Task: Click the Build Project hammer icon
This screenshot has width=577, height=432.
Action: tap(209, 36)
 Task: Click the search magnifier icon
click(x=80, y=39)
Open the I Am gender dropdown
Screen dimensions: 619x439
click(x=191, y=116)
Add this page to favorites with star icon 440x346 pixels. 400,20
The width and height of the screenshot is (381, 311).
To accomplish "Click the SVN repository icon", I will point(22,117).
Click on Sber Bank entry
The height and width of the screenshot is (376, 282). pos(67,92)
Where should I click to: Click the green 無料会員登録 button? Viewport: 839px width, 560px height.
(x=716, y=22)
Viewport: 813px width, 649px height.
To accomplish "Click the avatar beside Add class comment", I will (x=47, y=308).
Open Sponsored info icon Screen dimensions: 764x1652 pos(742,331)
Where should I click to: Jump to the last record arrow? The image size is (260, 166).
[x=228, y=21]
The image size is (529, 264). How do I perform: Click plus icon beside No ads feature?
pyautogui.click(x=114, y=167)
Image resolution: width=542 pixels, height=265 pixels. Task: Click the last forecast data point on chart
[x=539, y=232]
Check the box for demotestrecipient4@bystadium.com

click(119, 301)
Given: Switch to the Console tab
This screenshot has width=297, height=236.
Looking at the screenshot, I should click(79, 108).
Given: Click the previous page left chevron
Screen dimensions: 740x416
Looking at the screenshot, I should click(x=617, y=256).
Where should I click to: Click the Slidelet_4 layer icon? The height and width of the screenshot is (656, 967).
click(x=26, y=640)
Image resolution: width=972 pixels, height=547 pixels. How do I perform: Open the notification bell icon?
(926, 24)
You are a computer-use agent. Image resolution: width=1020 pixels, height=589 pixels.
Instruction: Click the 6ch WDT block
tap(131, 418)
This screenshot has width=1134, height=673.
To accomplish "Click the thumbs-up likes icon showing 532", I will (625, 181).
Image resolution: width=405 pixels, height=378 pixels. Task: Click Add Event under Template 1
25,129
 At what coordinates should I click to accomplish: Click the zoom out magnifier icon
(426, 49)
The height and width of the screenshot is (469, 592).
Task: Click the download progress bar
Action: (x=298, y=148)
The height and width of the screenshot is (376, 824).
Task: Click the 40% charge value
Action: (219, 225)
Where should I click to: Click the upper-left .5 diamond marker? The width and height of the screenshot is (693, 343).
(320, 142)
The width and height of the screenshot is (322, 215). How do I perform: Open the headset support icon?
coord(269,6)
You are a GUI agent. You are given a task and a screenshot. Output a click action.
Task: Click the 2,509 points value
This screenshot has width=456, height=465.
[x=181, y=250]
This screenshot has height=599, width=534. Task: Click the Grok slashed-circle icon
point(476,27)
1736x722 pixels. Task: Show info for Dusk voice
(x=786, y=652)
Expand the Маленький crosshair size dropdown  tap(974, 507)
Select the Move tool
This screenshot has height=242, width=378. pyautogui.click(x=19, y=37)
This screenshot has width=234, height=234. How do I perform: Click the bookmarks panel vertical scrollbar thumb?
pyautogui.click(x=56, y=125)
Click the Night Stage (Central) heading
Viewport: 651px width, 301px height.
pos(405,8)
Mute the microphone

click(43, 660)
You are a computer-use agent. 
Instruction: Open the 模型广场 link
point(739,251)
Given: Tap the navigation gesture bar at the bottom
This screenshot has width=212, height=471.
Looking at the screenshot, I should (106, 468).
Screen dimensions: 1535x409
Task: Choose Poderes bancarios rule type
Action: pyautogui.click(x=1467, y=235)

Task to carry out :: All of the entries need to be given again, word for word.

Answer to this task ::
Task: Click the Build Project hammer icon
This screenshot has width=577, height=432.
Action: tap(209, 36)
 Task: Click the search magnifier icon
click(x=80, y=39)
Open the I Am gender dropdown
Screen dimensions: 619x439
click(x=191, y=116)
Add this page to favorites with star icon 440x346 pixels. 400,20
The width and height of the screenshot is (381, 311).
To accomplish "Click the SVN repository icon", I will point(22,117).
Click on Sber Bank entry
The height and width of the screenshot is (376, 282). pos(67,92)
Where should I click to: Click the green 無料会員登録 button? Viewport: 839px width, 560px height.
(x=716, y=22)
Viewport: 813px width, 649px height.
To accomplish "Click the avatar beside Add class comment", I will (x=47, y=308).
Open Sponsored info icon Screen dimensions: 764x1652 pos(742,331)
Where should I click to: Jump to the last record arrow? The image size is (260, 166).
[x=228, y=21]
The image size is (529, 264). How do I perform: Click plus icon beside No ads feature?
pyautogui.click(x=114, y=167)
Image resolution: width=542 pixels, height=265 pixels. Task: Click the last forecast data point on chart
[x=539, y=232]
Check the box for demotestrecipient4@bystadium.com

click(119, 301)
Given: Switch to the Console tab
This screenshot has width=297, height=236.
Looking at the screenshot, I should click(79, 108).
Given: Click the previous page left chevron
Screen dimensions: 740x416
Looking at the screenshot, I should click(x=617, y=256).
Where should I click to: Click the Slidelet_4 layer icon? The height and width of the screenshot is (656, 967).
click(x=26, y=640)
Image resolution: width=972 pixels, height=547 pixels. How do I perform: Open the notification bell icon?
(926, 24)
You are a computer-use agent. Image resolution: width=1020 pixels, height=589 pixels.
Instruction: Click the 6ch WDT block
tap(131, 418)
This screenshot has width=1134, height=673.
To accomplish "Click the thumbs-up likes icon showing 532", I will (625, 181).
Image resolution: width=405 pixels, height=378 pixels. Task: Click Add Event under Template 1
25,129
 At what coordinates should I click to accomplish: Click the zoom out magnifier icon
(426, 49)
The height and width of the screenshot is (469, 592).
Task: Click the download progress bar
Action: (x=298, y=148)
The height and width of the screenshot is (376, 824).
Task: Click the 40% charge value
Action: (219, 225)
Where should I click to: Click the upper-left .5 diamond marker? The width and height of the screenshot is (693, 343).
(320, 142)
The width and height of the screenshot is (322, 215). How do I perform: Open the headset support icon?
coord(269,6)
You are a GUI agent. You are given a task and a screenshot. Output a click action.
Task: Click the 2,509 points value
This screenshot has width=456, height=465.
[x=181, y=250]
This screenshot has height=599, width=534. Task: Click the Grok slashed-circle icon
point(476,27)
1736x722 pixels. Task: Show info for Dusk voice
(x=786, y=652)
Expand the Маленький crosshair size dropdown  tap(974, 507)
Select the Move tool
This screenshot has height=242, width=378. pyautogui.click(x=19, y=37)
This screenshot has width=234, height=234. How do I perform: Click the bookmarks panel vertical scrollbar thumb?
pyautogui.click(x=56, y=125)
Click the Night Stage (Central) heading
Viewport: 651px width, 301px height.
pos(405,8)
Mute the microphone

click(43, 660)
You are a computer-use agent. 
Instruction: Open the 模型广场 link
point(739,251)
Given: Tap the navigation gesture bar at the bottom
This screenshot has width=212, height=471.
Looking at the screenshot, I should (106, 468).
Screen dimensions: 1535x409
Task: Choose Poderes bancarios rule type
Action: pyautogui.click(x=1467, y=235)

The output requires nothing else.